Interface: CreationVerdict

Defined in: packages/agentos/src/cognition/emergent/types.ts:247

Evaluation verdict produced by the LLM-as-judge after a tool is forged.

The judge runs the tool against its declared test cases and scores it across five evaluation dimensions. A tool is only registered when approved is true.

Properties

approved

approved: boolean

Defined in: packages/agentos/src/cognition/emergent/types.ts:252

Whether the judge approves the tool for registration at its initial tier. false means the forge request is rejected and no tool is registered.


bounded

bounded: number

Defined in: packages/agentos/src/cognition/emergent/types.ts:286

Bounded execution score in the range [0, 1]. Indicates whether the tool reliably completes within its declared resource limits (memory, time).
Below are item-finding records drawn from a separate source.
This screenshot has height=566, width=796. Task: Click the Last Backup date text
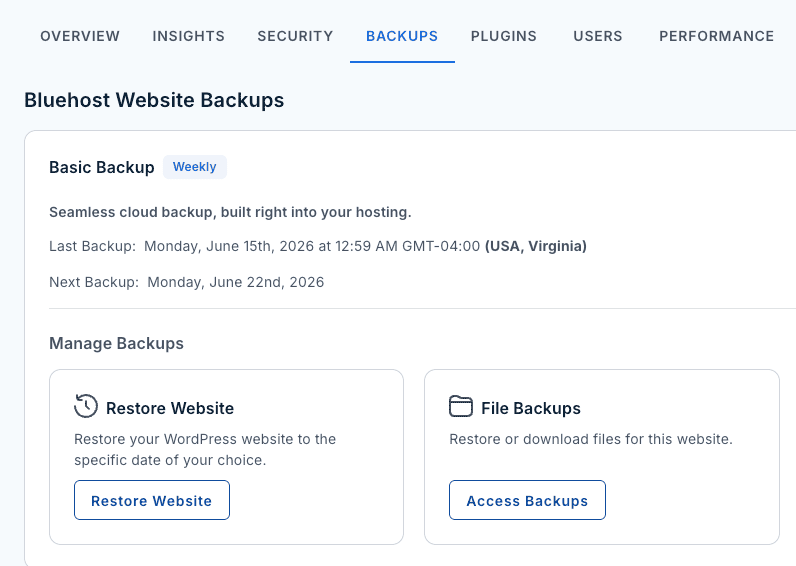point(312,246)
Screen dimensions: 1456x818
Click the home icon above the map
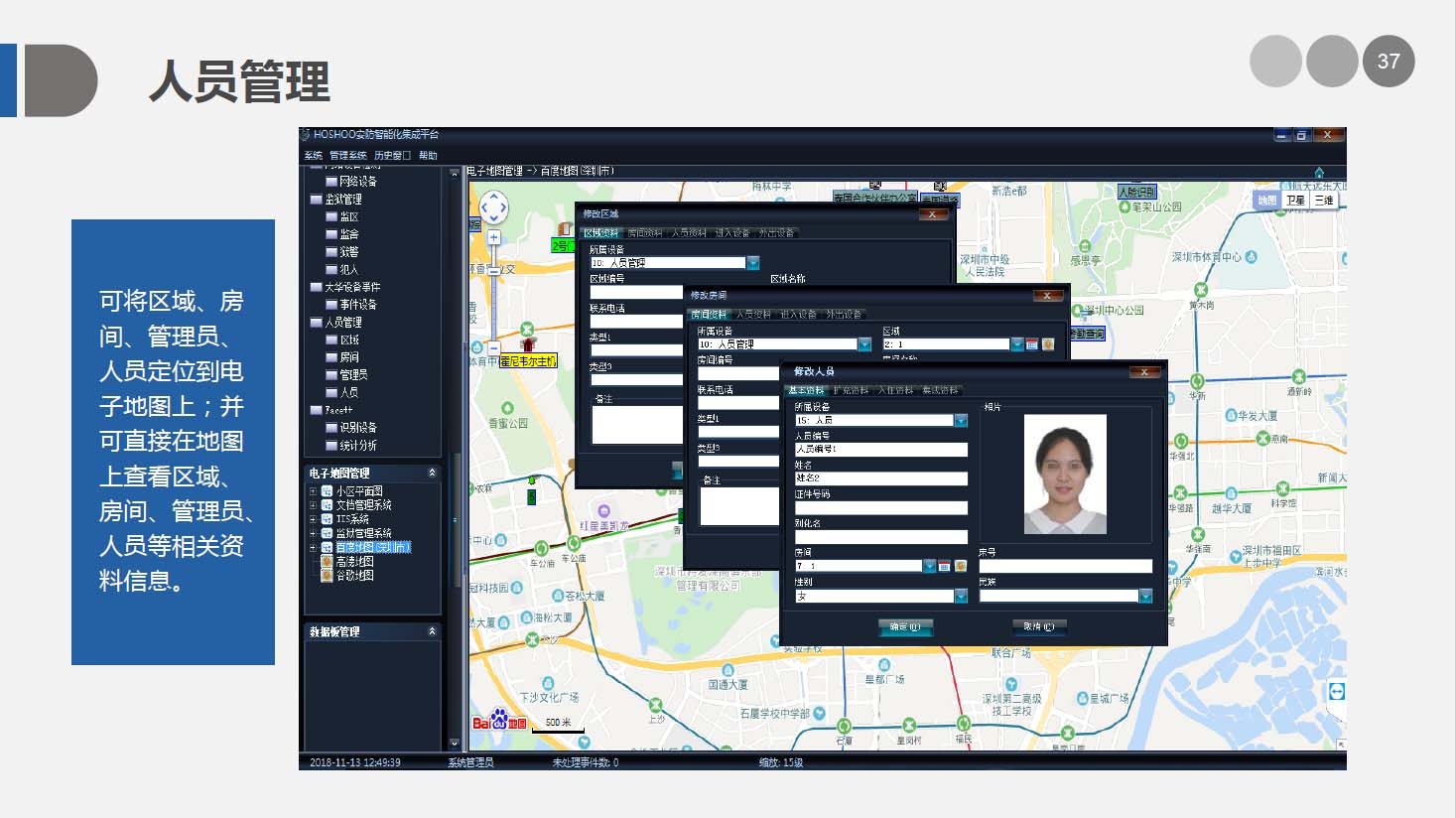(1319, 172)
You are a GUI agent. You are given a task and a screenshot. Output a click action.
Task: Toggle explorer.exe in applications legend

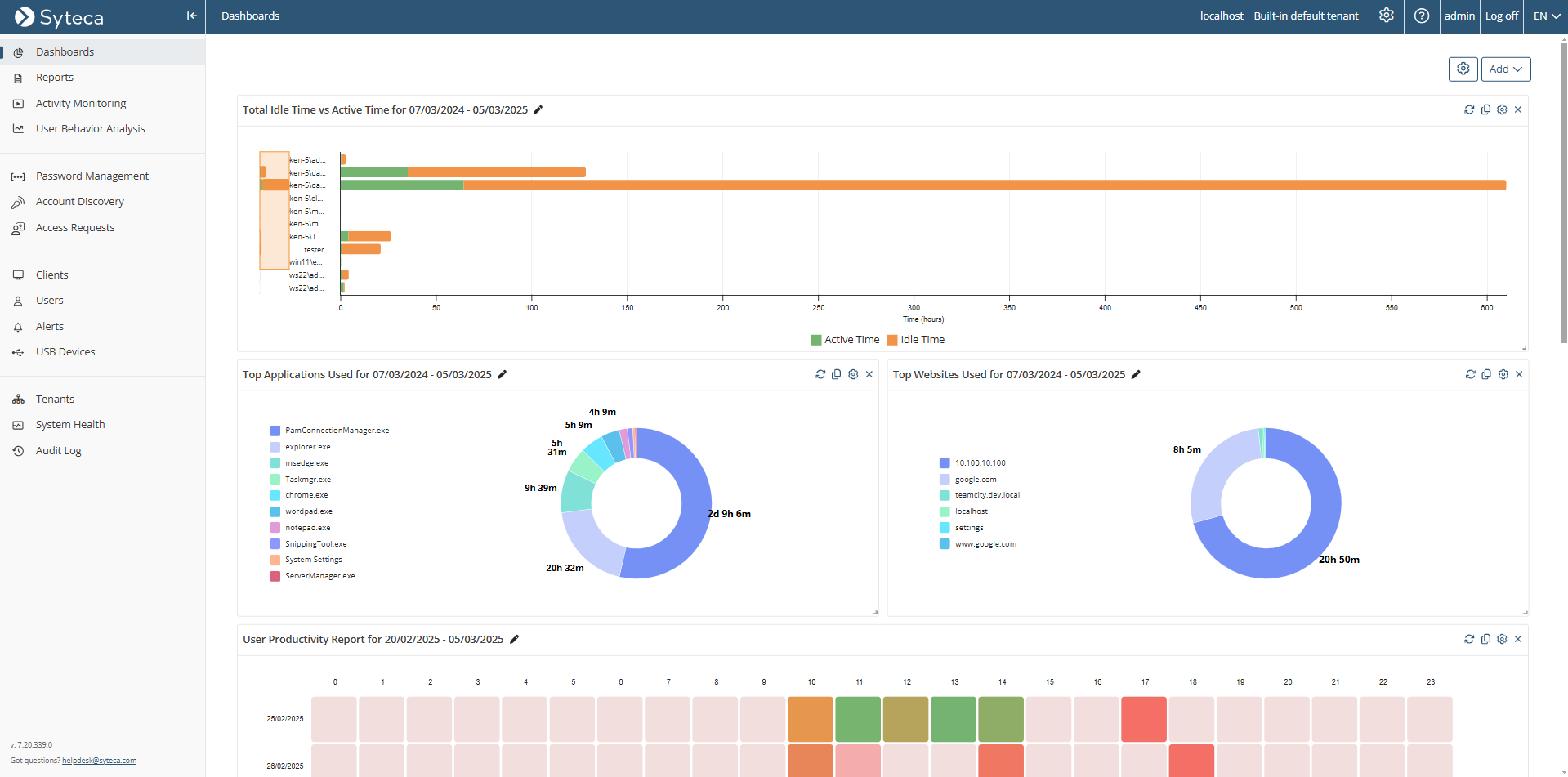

Scores derived from sandbox telemetry.


confidence

confidence: number

Defined in: packages/agentos/src/cognition/emergent/types.ts:258

Overall confidence the judge has in its verdict, in the range [0, 1]. Low confidence may trigger a second judge pass or human review.


correctness

correctness: number

Defined in: packages/agentos/src/cognition/emergent/types.ts:272

Correctness score in the range [0, 1]. Measures how well the tool's outputs match the expected outputs in the declared test cases.


determinism

determinism: number

Defined in: packages/agentos/src/cognition/emergent/types.ts:279

Determinism score in the range [0, 1]. Gauges whether repeated invocations with identical inputs produce consistent outputs. Lower scores flag non-deterministic behaviour.


reasoning

reasoning: string

Defined in: packages/agentos/src/cognition/emergent/types.ts:292

Free-text explanation of the verdict, including any failure reasons, flagged patterns, or suggestions for improvement.


safety

safety: number

Defined in: packages/agentos/src/cognition/emergent/types.ts:265

Safety score in the range [0, 1]. Assesses whether the tool's implementation could cause unintended harm, data exfiltration, or resource exhaustion.